Retrospective review was performed of 92 patients with primary immunodeficiency (PID) or immune dysregulation who received HCT at our institution between 2000 and 2024.
17 of 92 patients (18%) developed AI at a median of 9 months post-HCT (HCT details in supplementary table 1; AI details in supplementary table 2). Majority received our institutional standard Bu2/Flu/ATG conditioning. There were no differences in primary diagnosis, donor type, graft source/composition, conditioning, or rates of graft-versus-host disease (GVHD) between AI and non-AI patients. Hematology AI diagnoses were most common. Antibody-positive rheumatologic disease was reported in 3 patients: mixed connective tissue disease (MCTD) with erosive arthritis, systemic lupus erythematous (SLE)/juvenile idiopathic arthritis (JIA) overlap, and immune-mediated necrotizing myositis. Patients with severe combined immunodeficiency (SCID) were overrepresented in the non-hematologic AI group (heme SCID = 1, nonheme SCID = 6). There was no relationship between immunosuppressive therapy (IST) and development of AI: 11 patients off IST and 6 on IST at time of AI diagnosis. Of AI patients, 14 (82%) developed an infection by day (D) 100 compared to 49 non-AI patients (65%; p = 0.17). Of AI patients, 24% developed acute GVHD (all skin GVHD), and one patient developed limited skin chronic GVHD; these patients all developed hematologic AI. Patients who required cell boost or second HCT were more likely to develop AI: 4 AI patients (24%) vs. 8 non-AI patients (11%, p = 0.16). Two of three AI patients requiring repeat intervention later developed rheumatologic disease. AI events were not associated with subsequent decline in chimerism (Fig. 1). One patient experienced a drop in chimerism >20% following AI event. AI patients were less likely to achieve CD4+ >50 cells/μL by D+100 and CD19+ >200 cells/μL by D+360 than non-AI patients (CD4+: AI 65% vs. non-AI 89%; CD19+ AI 59% vs. non-AI 89%).
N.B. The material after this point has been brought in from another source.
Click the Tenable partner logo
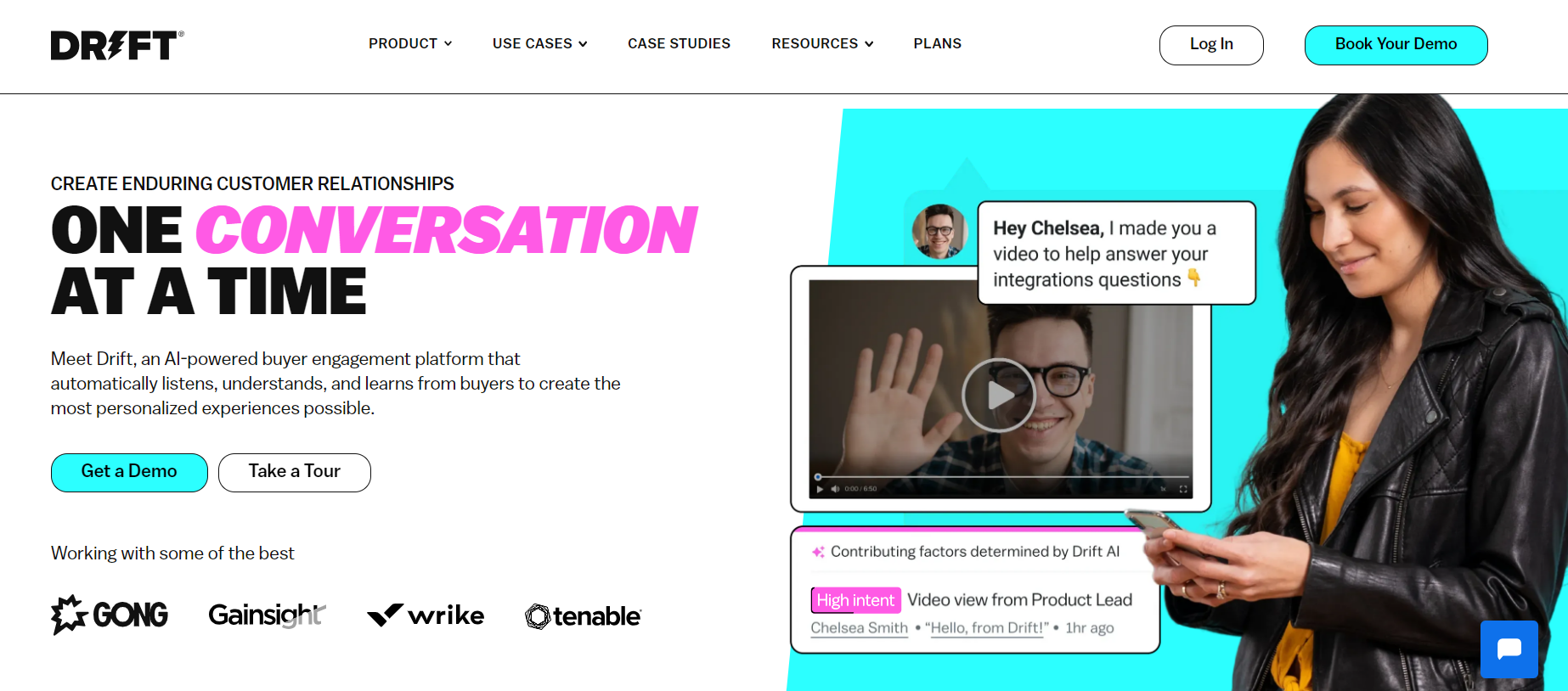 [583, 615]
We report post-HCT AI of 18% in our PID/immune dysregulation population, including multiple patients with rheumatologic AI manifestations. We saw no impact of graft source, donor type, GVHD, or post-HCT immunosuppression on development of an AI complication. Patients with infection by day 100 were likely to develop post-HCT AI, which may be related to early immune activation. Second intervention increased risk of developing AI. Further studies are needed to determine if this is related to extensive immune system modulation or predisposition to both post-HCT AI and graft rejection.